======== Supplied records
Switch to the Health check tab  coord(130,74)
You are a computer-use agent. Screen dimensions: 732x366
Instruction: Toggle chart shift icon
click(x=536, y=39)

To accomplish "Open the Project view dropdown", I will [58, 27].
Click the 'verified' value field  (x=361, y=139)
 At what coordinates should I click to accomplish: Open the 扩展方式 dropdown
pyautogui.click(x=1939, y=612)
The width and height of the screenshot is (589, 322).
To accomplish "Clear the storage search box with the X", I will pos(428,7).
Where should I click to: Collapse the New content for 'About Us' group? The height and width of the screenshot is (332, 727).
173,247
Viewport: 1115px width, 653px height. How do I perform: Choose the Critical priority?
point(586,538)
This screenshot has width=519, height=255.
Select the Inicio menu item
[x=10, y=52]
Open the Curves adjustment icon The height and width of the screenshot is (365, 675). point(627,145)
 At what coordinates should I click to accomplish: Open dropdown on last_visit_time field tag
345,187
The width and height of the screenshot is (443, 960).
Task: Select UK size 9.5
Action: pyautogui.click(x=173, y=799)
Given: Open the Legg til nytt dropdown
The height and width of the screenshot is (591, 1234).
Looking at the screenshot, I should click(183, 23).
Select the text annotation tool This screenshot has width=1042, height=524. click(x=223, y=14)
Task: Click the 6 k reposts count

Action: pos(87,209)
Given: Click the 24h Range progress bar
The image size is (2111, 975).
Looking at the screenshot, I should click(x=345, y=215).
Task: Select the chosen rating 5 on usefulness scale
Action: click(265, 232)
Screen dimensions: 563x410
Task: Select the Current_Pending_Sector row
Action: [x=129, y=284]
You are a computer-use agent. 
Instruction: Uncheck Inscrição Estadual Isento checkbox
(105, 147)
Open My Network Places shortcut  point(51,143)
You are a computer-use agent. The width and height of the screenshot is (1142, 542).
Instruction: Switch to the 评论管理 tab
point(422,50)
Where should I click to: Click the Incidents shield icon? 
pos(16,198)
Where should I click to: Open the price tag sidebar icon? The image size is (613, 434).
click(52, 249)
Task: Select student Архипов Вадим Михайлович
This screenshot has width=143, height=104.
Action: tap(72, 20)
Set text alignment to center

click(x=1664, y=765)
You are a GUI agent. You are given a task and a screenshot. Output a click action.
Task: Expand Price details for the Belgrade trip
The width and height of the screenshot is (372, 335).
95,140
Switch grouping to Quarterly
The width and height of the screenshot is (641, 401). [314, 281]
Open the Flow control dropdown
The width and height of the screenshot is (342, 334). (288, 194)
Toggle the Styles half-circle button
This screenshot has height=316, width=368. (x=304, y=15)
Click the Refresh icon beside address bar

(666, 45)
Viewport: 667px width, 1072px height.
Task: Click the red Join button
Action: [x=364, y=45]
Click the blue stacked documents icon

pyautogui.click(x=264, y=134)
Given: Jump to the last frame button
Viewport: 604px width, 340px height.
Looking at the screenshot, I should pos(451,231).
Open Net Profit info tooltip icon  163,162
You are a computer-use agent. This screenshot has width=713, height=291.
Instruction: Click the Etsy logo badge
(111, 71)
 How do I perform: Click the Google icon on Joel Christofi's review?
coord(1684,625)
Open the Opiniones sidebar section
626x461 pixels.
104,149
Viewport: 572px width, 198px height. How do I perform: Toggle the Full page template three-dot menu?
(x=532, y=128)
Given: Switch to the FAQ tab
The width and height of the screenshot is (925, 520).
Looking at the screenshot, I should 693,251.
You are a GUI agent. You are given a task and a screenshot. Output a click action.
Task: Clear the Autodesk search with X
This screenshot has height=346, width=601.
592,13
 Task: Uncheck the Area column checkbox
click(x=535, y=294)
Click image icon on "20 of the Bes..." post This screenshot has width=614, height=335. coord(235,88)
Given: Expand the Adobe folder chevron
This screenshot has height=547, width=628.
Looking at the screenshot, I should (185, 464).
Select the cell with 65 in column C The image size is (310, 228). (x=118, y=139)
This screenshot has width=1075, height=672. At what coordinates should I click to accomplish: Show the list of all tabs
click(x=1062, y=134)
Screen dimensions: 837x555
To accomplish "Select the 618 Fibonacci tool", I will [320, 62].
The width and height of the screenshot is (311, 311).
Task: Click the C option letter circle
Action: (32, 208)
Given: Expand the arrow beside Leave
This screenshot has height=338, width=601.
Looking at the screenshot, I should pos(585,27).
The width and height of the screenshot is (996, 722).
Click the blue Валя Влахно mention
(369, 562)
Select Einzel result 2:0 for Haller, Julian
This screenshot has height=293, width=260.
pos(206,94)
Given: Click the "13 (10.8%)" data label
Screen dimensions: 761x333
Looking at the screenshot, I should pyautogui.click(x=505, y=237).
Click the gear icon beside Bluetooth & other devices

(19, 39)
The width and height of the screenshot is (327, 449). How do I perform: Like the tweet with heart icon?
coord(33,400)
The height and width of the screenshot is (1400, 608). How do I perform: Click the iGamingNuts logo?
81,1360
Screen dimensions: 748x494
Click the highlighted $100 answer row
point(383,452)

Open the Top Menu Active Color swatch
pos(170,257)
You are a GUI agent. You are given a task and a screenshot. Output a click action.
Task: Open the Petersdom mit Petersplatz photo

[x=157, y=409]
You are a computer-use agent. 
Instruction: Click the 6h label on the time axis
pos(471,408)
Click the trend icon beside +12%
================
Written request → Copy all of the material above line for line, changing nothing.

Finished task →
Switch to the Health check tab  coord(130,74)
You are a computer-use agent. Screen dimensions: 732x366
Instruction: Toggle chart shift icon
click(x=536, y=39)

To accomplish "Open the Project view dropdown", I will [58, 27].
Click the 'verified' value field  (x=361, y=139)
 At what coordinates should I click to accomplish: Open the 扩展方式 dropdown
pyautogui.click(x=1939, y=612)
The width and height of the screenshot is (589, 322).
To accomplish "Clear the storage search box with the X", I will pos(428,7).
Where should I click to: Collapse the New content for 'About Us' group? The height and width of the screenshot is (332, 727).
173,247
Viewport: 1115px width, 653px height. How do I perform: Choose the Critical priority?
point(586,538)
This screenshot has width=519, height=255.
Select the Inicio menu item
[x=10, y=52]
Open the Curves adjustment icon The height and width of the screenshot is (365, 675). point(627,145)
 At what coordinates should I click to accomplish: Open dropdown on last_visit_time field tag
345,187
The width and height of the screenshot is (443, 960).
Task: Select UK size 9.5
Action: pyautogui.click(x=173, y=799)
Given: Open the Legg til nytt dropdown
The height and width of the screenshot is (591, 1234).
Looking at the screenshot, I should click(183, 23).
Select the text annotation tool This screenshot has width=1042, height=524. click(x=223, y=14)
Task: Click the 6 k reposts count

Action: pos(87,209)
Given: Click the 24h Range progress bar
The image size is (2111, 975).
Looking at the screenshot, I should click(x=345, y=215).
Task: Select the chosen rating 5 on usefulness scale
Action: click(265, 232)
Screen dimensions: 563x410
Task: Select the Current_Pending_Sector row
Action: [x=129, y=284]
You are a computer-use agent. 
Instruction: Uncheck Inscrição Estadual Isento checkbox
(105, 147)
Open My Network Places shortcut  point(51,143)
You are a computer-use agent. The width and height of the screenshot is (1142, 542).
Instruction: Switch to the 评论管理 tab
point(422,50)
Where should I click to: Click the Incidents shield icon? 
pos(16,198)
Where should I click to: Open the price tag sidebar icon? The image size is (613, 434).
click(52, 249)
Task: Select student Архипов Вадим Михайлович
This screenshot has width=143, height=104.
Action: tap(72, 20)
Set text alignment to center

click(x=1664, y=765)
You are a GUI agent. You are given a task and a screenshot. Output a click action.
Task: Expand Price details for the Belgrade trip
The width and height of the screenshot is (372, 335).
95,140
Switch grouping to Quarterly
The width and height of the screenshot is (641, 401). [314, 281]
Open the Flow control dropdown
The width and height of the screenshot is (342, 334). (288, 194)
Toggle the Styles half-circle button
This screenshot has height=316, width=368. (x=304, y=15)
Click the Refresh icon beside address bar

(666, 45)
Viewport: 667px width, 1072px height.
Task: Click the red Join button
Action: [x=364, y=45]
Click the blue stacked documents icon

pyautogui.click(x=264, y=134)
Given: Jump to the last frame button
Viewport: 604px width, 340px height.
Looking at the screenshot, I should pos(451,231).
Open Net Profit info tooltip icon  163,162
You are a computer-use agent. This screenshot has width=713, height=291.
Instruction: Click the Etsy logo badge
(111, 71)
 How do I perform: Click the Google icon on Joel Christofi's review?
coord(1684,625)
Open the Opiniones sidebar section
626x461 pixels.
104,149
Viewport: 572px width, 198px height. How do I perform: Toggle the Full page template three-dot menu?
(x=532, y=128)
Given: Switch to the FAQ tab
The width and height of the screenshot is (925, 520).
Looking at the screenshot, I should 693,251.
You are a GUI agent. You are given a task and a screenshot. Output a click action.
Task: Clear the Autodesk search with X
This screenshot has height=346, width=601.
592,13
 Task: Uncheck the Area column checkbox
click(x=535, y=294)
Click image icon on "20 of the Bes..." post This screenshot has width=614, height=335. coord(235,88)
Given: Expand the Adobe folder chevron
This screenshot has height=547, width=628.
Looking at the screenshot, I should (185, 464).
Select the cell with 65 in column C The image size is (310, 228). (x=118, y=139)
This screenshot has width=1075, height=672. At what coordinates should I click to accomplish: Show the list of all tabs
click(x=1062, y=134)
Screen dimensions: 837x555
To accomplish "Select the 618 Fibonacci tool", I will [320, 62].
The width and height of the screenshot is (311, 311).
Task: Click the C option letter circle
Action: (32, 208)
Given: Expand the arrow beside Leave
This screenshot has height=338, width=601.
Looking at the screenshot, I should pos(585,27).
The width and height of the screenshot is (996, 722).
Click the blue Валя Влахно mention
(369, 562)
Select Einzel result 2:0 for Haller, Julian
This screenshot has height=293, width=260.
pos(206,94)
Given: Click the "13 (10.8%)" data label
Screen dimensions: 761x333
Looking at the screenshot, I should pyautogui.click(x=505, y=237).
Click the gear icon beside Bluetooth & other devices

(19, 39)
The width and height of the screenshot is (327, 449). How do I perform: Like the tweet with heart icon?
coord(33,400)
The height and width of the screenshot is (1400, 608). How do I perform: Click the iGamingNuts logo?
81,1360
Screen dimensions: 748x494
Click the highlighted $100 answer row
point(383,452)

Open the Top Menu Active Color swatch
pos(170,257)
You are a GUI agent. You are given a task and a screenshot. Output a click action.
Task: Open the Petersdom mit Petersplatz photo

[x=157, y=409]
You are a computer-use agent. 
Instruction: Click the 6h label on the time axis
pos(471,408)
Click the trend icon beside +12%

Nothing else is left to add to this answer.